══ Document extract ══
Studio album by Chet Atkins
- Released: May 1961
- Recorded: Nashville, TN
- Genre: Country, pop, jazz
- Length: 34:05
- Label: RCA Victor LSP-2346 (Stereo)

Chet Atkins chronology
| Chet Atkins' Workshop (1960) | The Most Popular Guitar (1961) | Christmas with Chet Atkins (1961) |

= The Most Popular Guitar =

The Most Popular Guitar is the fifteenth studio album by guitarist Chet Atkins, released in 1961. It is an example of his highly orchestrated, smooth sound with lush strings and vocal choruses. While it did not top the chart action of his previous release Chet Atkins' Workshop, it spent ten weeks on the Billboard LP chart.

Professional ratings
Review scores
| Source | Rating |
| Allmusic |  |

== Reissues ==
- In 1995, The Most Popular Guitar was re-released on CD by One Way Records along with Down Home.
═══
══ Recorded data ══
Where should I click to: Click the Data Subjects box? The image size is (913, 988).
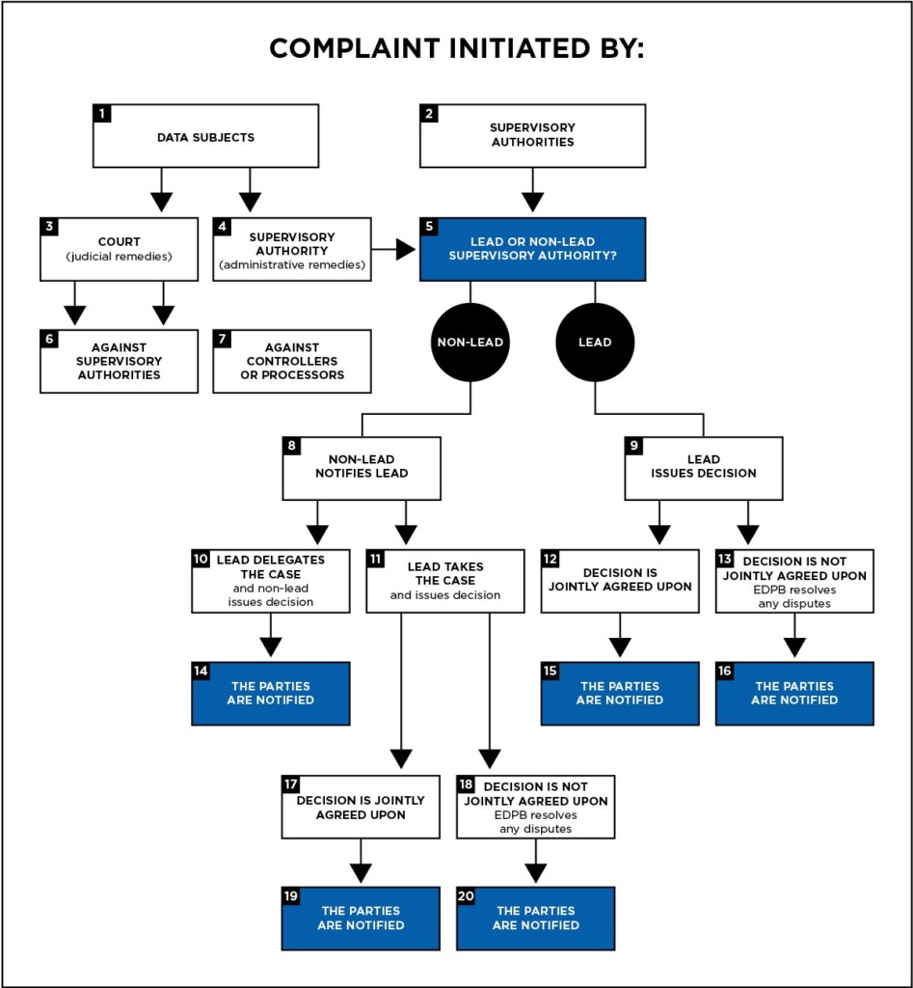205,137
═══
══ Recorded data ══
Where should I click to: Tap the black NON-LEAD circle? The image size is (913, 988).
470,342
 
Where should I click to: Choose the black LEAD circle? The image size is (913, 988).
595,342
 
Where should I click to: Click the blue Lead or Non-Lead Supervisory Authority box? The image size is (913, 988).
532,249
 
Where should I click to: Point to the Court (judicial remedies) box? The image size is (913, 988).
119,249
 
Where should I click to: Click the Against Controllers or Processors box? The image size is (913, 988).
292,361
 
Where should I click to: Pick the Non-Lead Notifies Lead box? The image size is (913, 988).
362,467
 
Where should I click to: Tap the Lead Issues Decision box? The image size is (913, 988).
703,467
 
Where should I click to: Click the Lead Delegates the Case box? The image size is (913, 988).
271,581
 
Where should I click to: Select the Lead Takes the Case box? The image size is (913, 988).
═══
Written exercise 1 – According to the album page, how many weeks did The Most Popular Guitar spend on the Billboard LP chart?
Written exercise 2 – In the records, turn the lines from the one with "Where should I click to: Choose" up to and including the one with "Where should I click to: Select" into a numbered list, leaving out blank lines.

Written solution 1 – Ten weeks.

Written solution 2 –
1. Where should I click to: Choose the black LEAD circle? The image size is (913, 988).
2. 595,342
3. Where should I click to: Click the blue Lead or Non-Lead Supervisory Authority box? The image size is (913, 988).
4. 532,249
5. Where should I click to: Point to the Court (judicial remedies) box? The image size is (913, 988).
6. 119,249
7. Where should I click to: Click the Against Controllers or Processors box? The image size is (913, 988).
8. 292,361
9. Where should I click to: Pick the Non-Lead Notifies Lead box? The image size is (913, 988).
10. 362,467
11. Where should I click to: Tap the Lead Issues Decision box? The image size is (913, 988).
12. 703,467
13. Where should I click to: Click the Lead Delegates the Case box? The image size is (913, 988).
14. 271,581
15. Where should I click to: Select the Lead Takes the Case box? The image size is (913, 988).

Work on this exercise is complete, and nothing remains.